私とニコラスは何事も無かったかのようにいつも通りの日常を送っていた。
柔らかな太陽の陽射しを受けながら、せっせとハンカチに刺繍を施していく。
その隣でニコラスは静かに報告書を読んでいた。

 珍しいわね。ニコラスが私の前で報告書を読むなんて……いつも、私の見えないところで仕事をしているのに。
急ぎの用だったのかしら?

「ニコラス、仕事が忙しいならそっちを優先してもいいのよ?私に気を使う必要はないわ」

「ん?あぁ、これは仕事関連の報告書じゃないよ。これはソフィア嬢に関する書類。別に仕事が忙しい訳じゃないから、安心して」

 そう言って、ニッコリ微笑む銀髪碧眼の美青年は優しく私の頭を撫でた。
その感触が心地好くて、スッと目を細める。

 『必ず報いを受けさせる』という宣言通り、ソフィアへの報復を考えているね。
恐らく、この書類には報復に必要な情報が載っているのでしょう。
 ソフィアの愚行はさすがに目に余るし、ワガママ過ぎるから、報復をするのは構わないけど……やり過ぎないか、ちょっと心配ね。
ニコラスは完璧主義者で、やると決めたら徹底的にやる人だから。

「それで、ソフィアについて何か分かったの?」

「あぁ、色々と分かったよ。もし、気になるようなら話そうか?」

 ヒラヒラと書類の束を揺らすニコラスに、私は少し悩んだあと頷いた。

 ソフィアとの件はニコラスが処理してくれるから、わざわざ私が聞く必要はないんだろうけど……正直、気になる。
第二王子との婚約を機に、私達と一切関わらなくなったソフィアが何故公爵家を訪れたのか……。
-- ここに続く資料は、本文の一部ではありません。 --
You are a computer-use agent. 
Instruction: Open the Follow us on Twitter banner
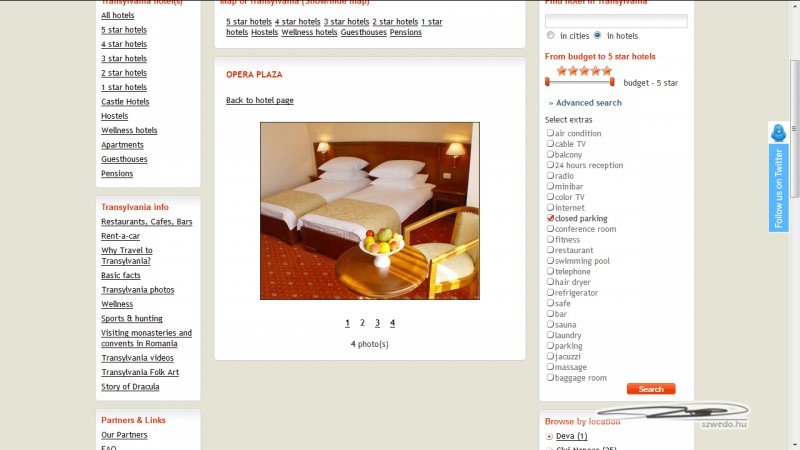(779, 188)
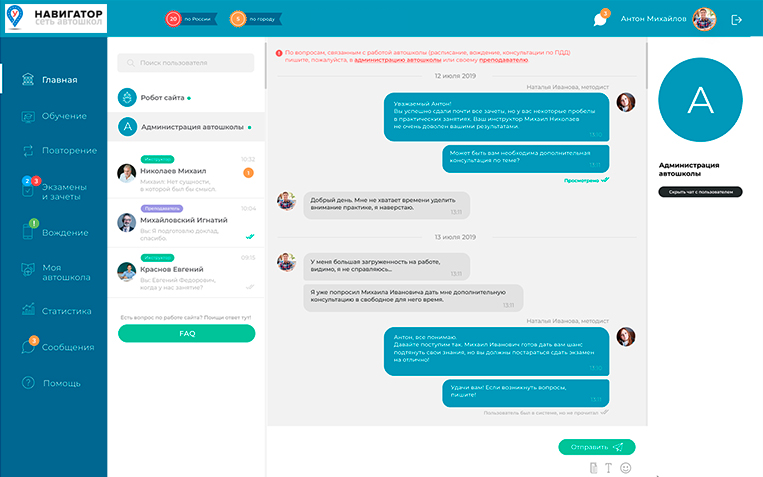Open the chat notifications bubble icon

(601, 18)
「まず、ソフィア嬢とジェフリー王子の仲についてだけど────あまり良いとは言えないね。花嫁修業とお小遣いの制限がかなりストレスになっているみたい」

「ん……?花嫁修業とお小遣いの制限……?」

 その二つが何故二人の仲に関わってくるの?大体、お小遣いの制限って何……?婚約者とはいえ、ジェフリー王子にそんな権限はないと思うけど……。
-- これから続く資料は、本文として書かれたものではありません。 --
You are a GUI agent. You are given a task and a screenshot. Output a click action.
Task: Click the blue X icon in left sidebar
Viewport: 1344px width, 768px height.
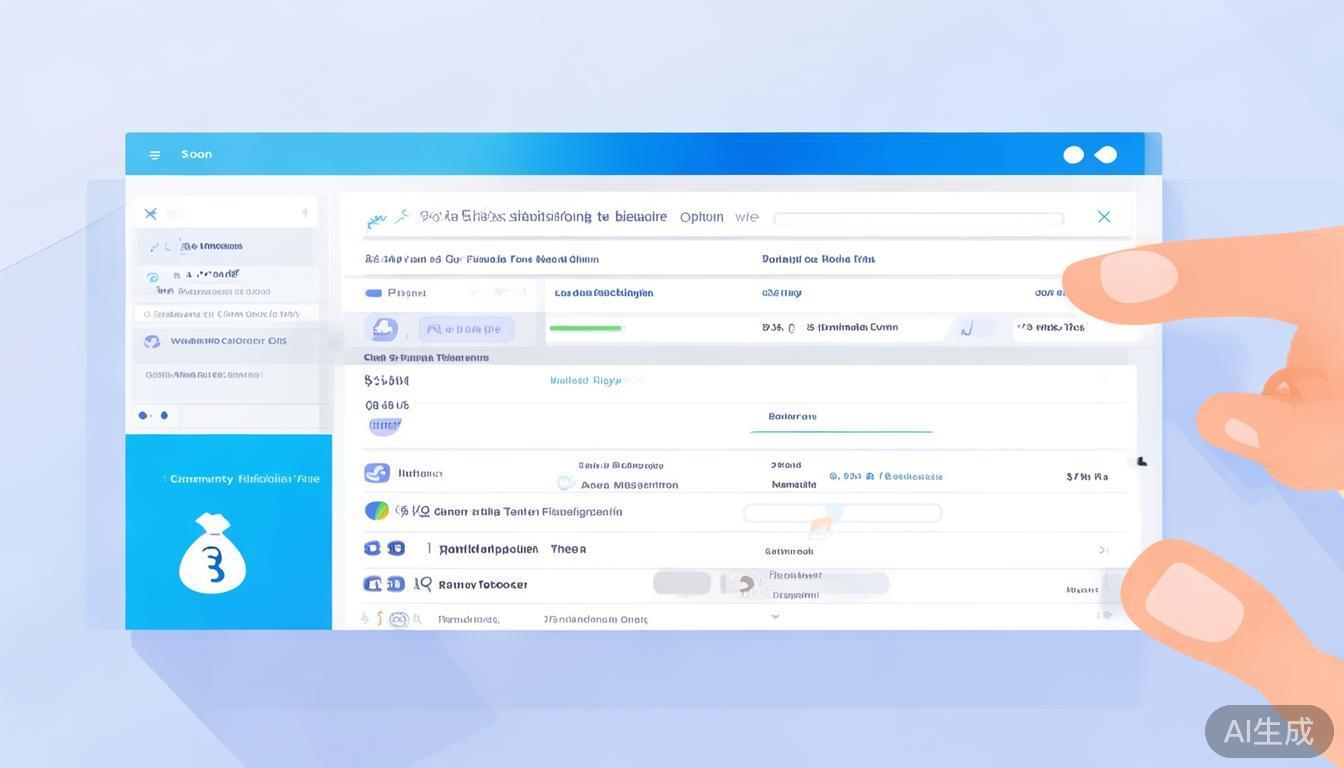click(150, 213)
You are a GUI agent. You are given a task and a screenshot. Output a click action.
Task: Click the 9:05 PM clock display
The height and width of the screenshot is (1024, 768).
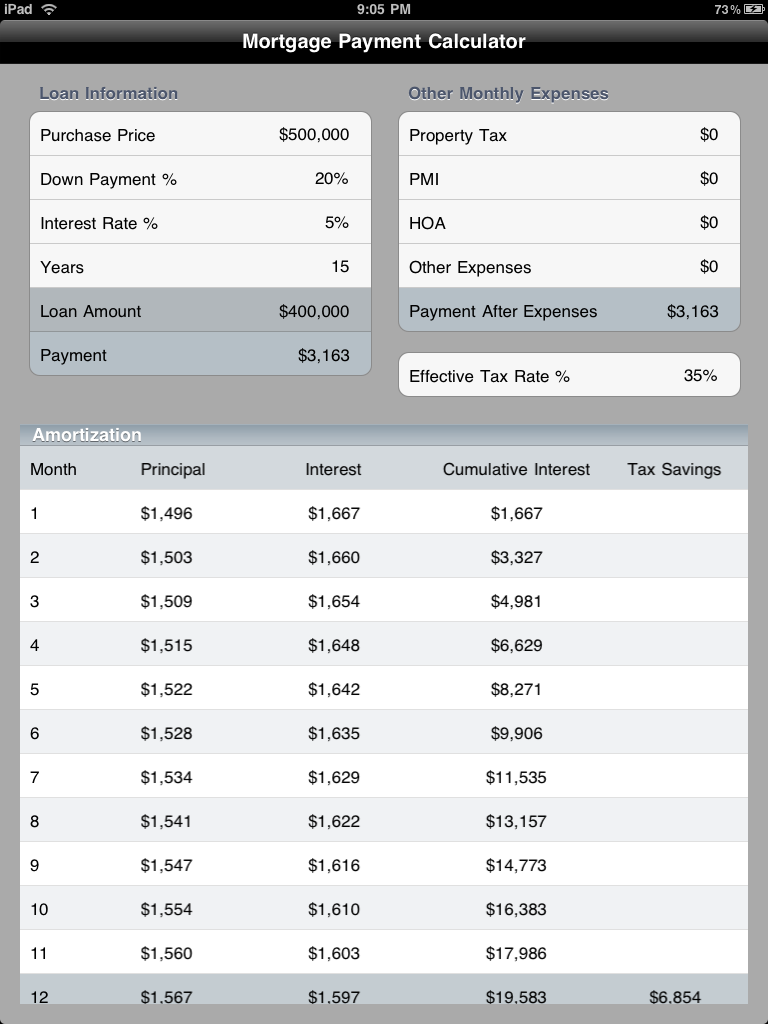coord(384,9)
 訳が分からず首を傾げる私に、ニコラスはこう言葉を続けた。

「一つ一つ説明していくね。まず、花嫁修業についてだけど……これは完全にソフィア嬢の勉強不足のせいだね。勉強を疎かにしていたツケが一気に回ってきたみたい。基礎中の基礎も出来ないから、花嫁修業にかなり手間取っているようだよ」

 ニコラスの説明を聞き、私は思わず『あぁ……』と納得してしまう。
よく講義をサボって遊んでいた妹の姿を思い出し、苦笑を浮かべた。